The Financial Reporting Council´s UK Stewardship Code says that investors should ensure that ´board and committee structures are effective, and that independent directors provide adequate oversight.´ The Alternative Investment Management Association (AIMA) suggests that a Fund Board includes a diversity of skills, experience and backgrounds. It also says that directors ´must have the necessary collective experience to understand the Fund´s trading.´ Similarly, the Walker Report, which was commissioned by the UK government to explore failings in the banking system suggests that non-executive directors´ have a knowledge and understanding of the business to enable them to contribute effectively. The Hedge Fund Standard Board concurs by advocating ´a majority of independent directors who can hold the manager directly to account´.

In Gibraltar, it is worth noting that the Financial Services Commission was engaged with each and every licensed Experienced Investor Fund Director in issuing appropriate guidance prior to Weavering as well as engaging with Directors on how they fulfil their roles in respect of specific Funds to which they provide directorship services.
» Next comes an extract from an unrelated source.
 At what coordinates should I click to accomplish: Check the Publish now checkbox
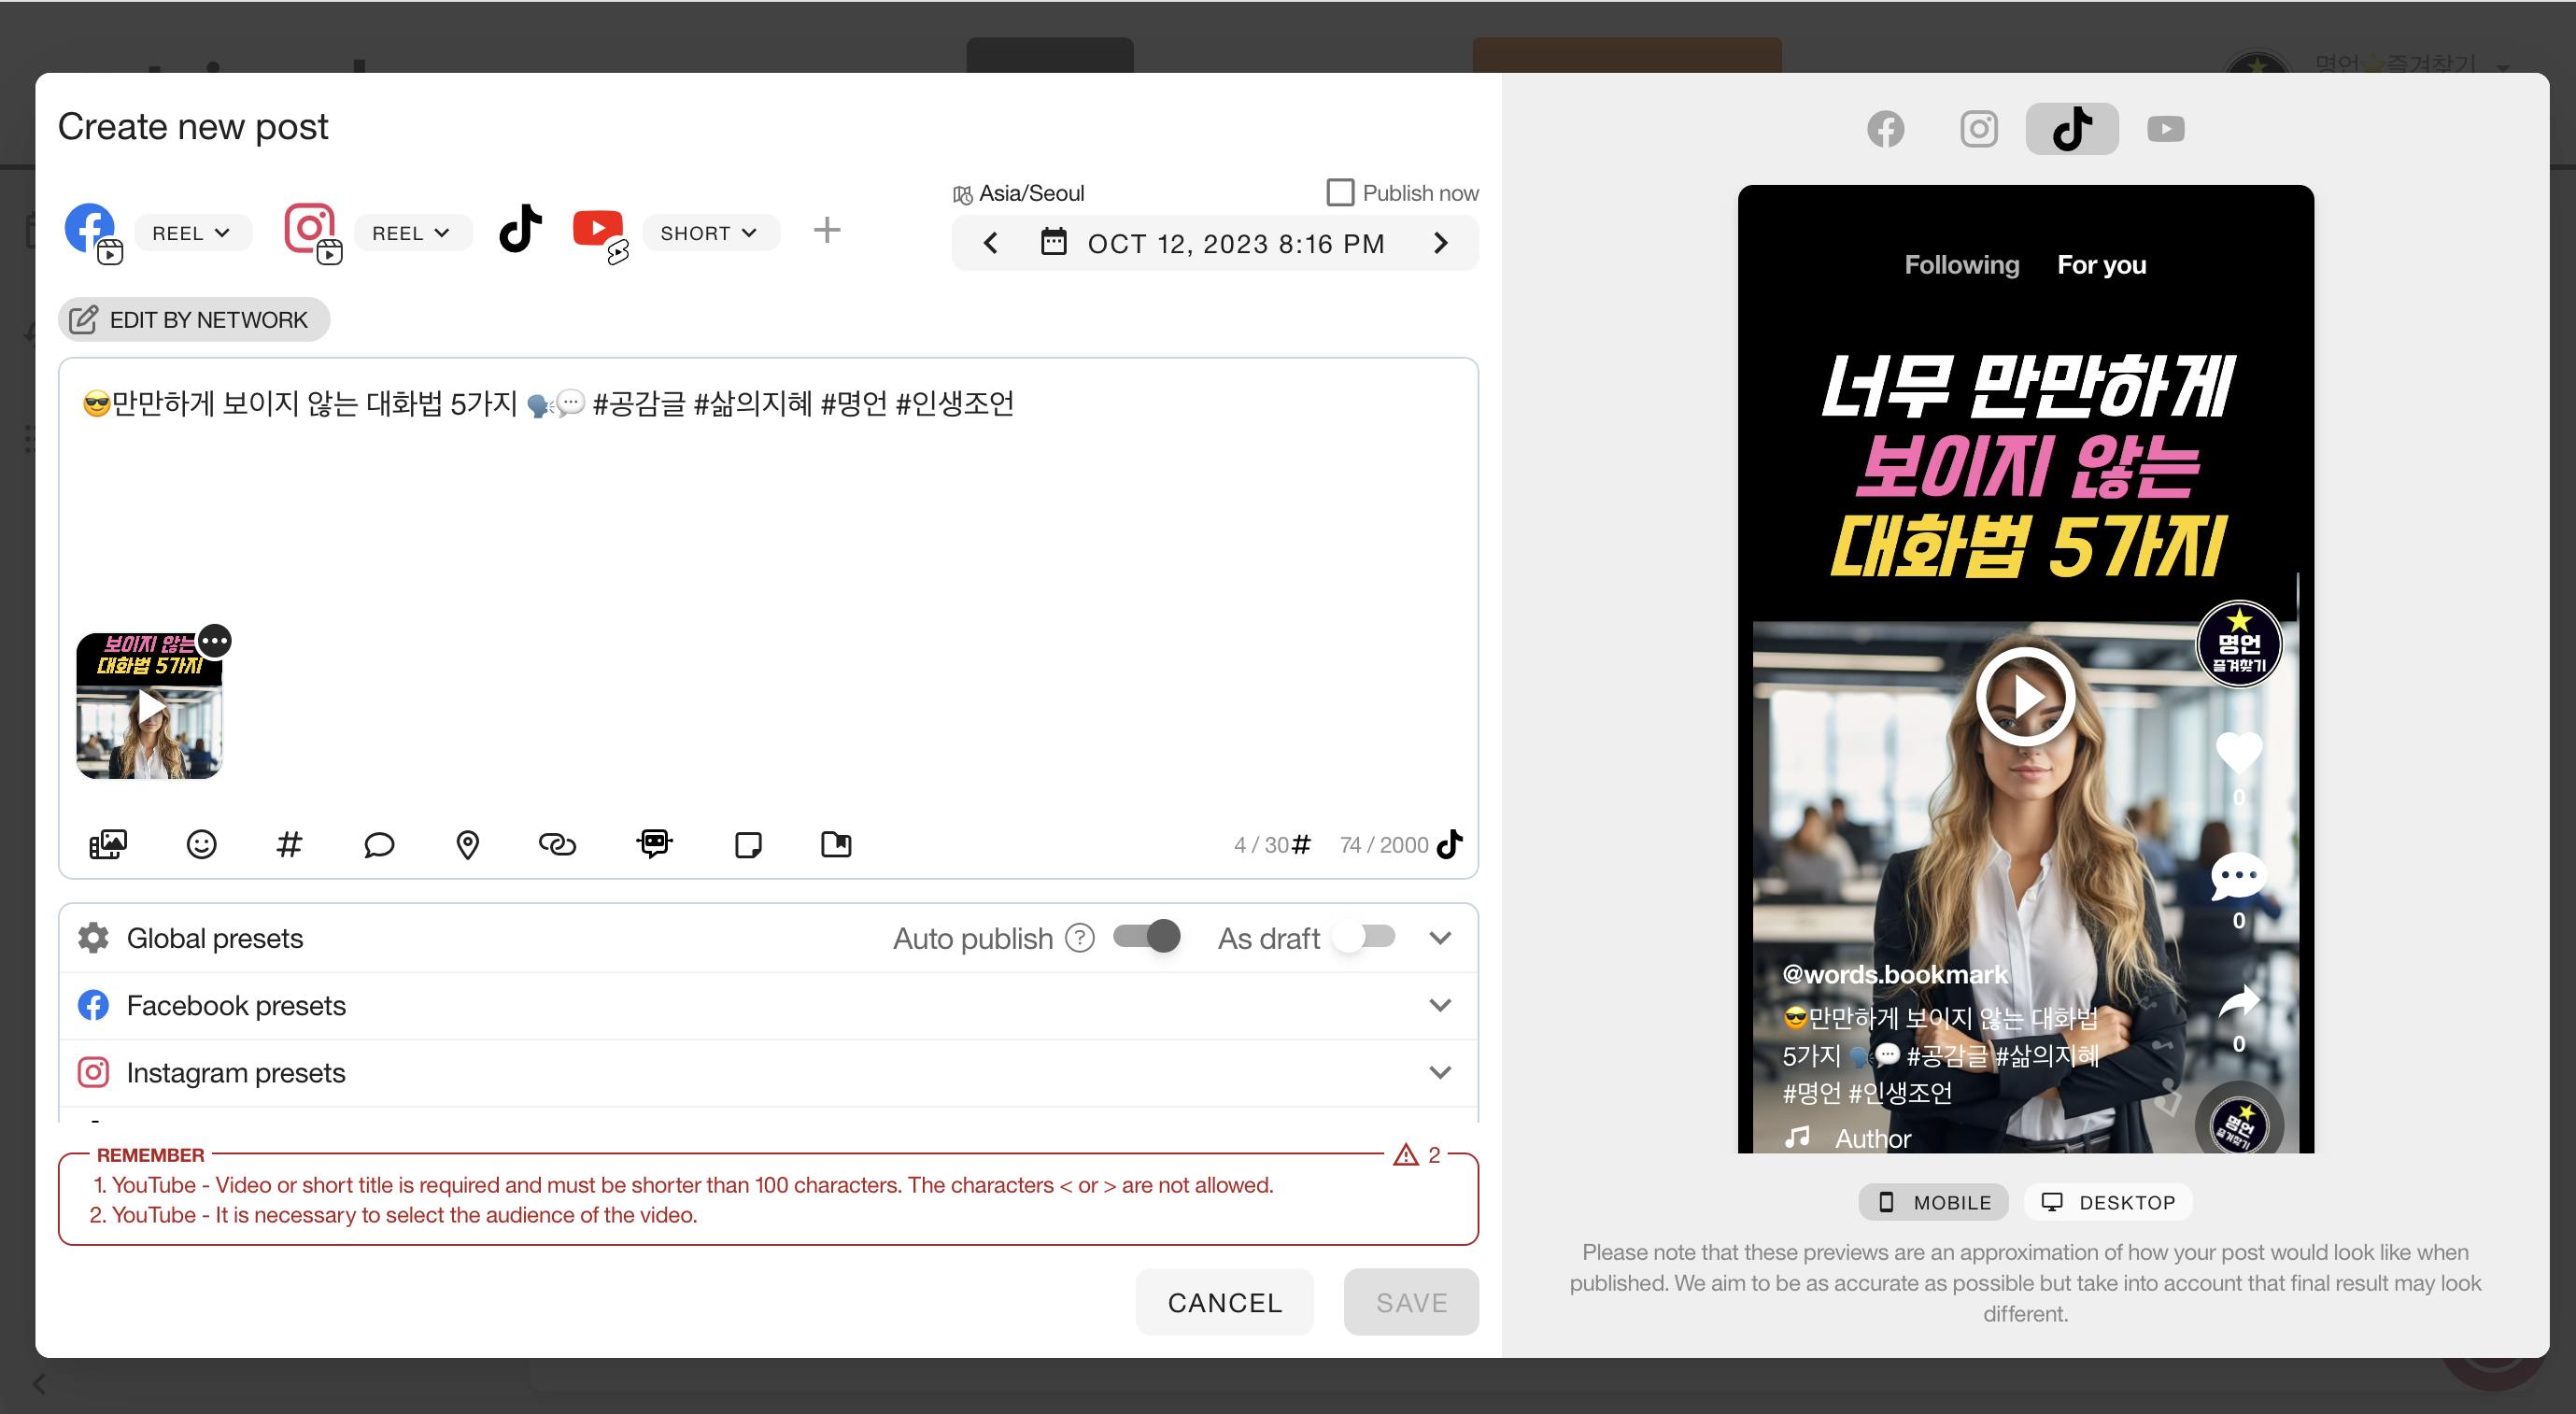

Furthermore, the Regulator has bucked a trend by ensuring that a list of all Experienced Investor Fund Directors is publicly available (through their website). There has been criticism in other jurisdictions that information on directors was simply not available, and that these appointments were clouded in secrecy. This has never been the case in Gibraltar, where the local regime requires an appointment of at least two previously licensed and regulated directors with the requisite knowledge and experience (collectively as a board) to fulfill the expected role in respect of each Gibraltar Experienced Investor Fund.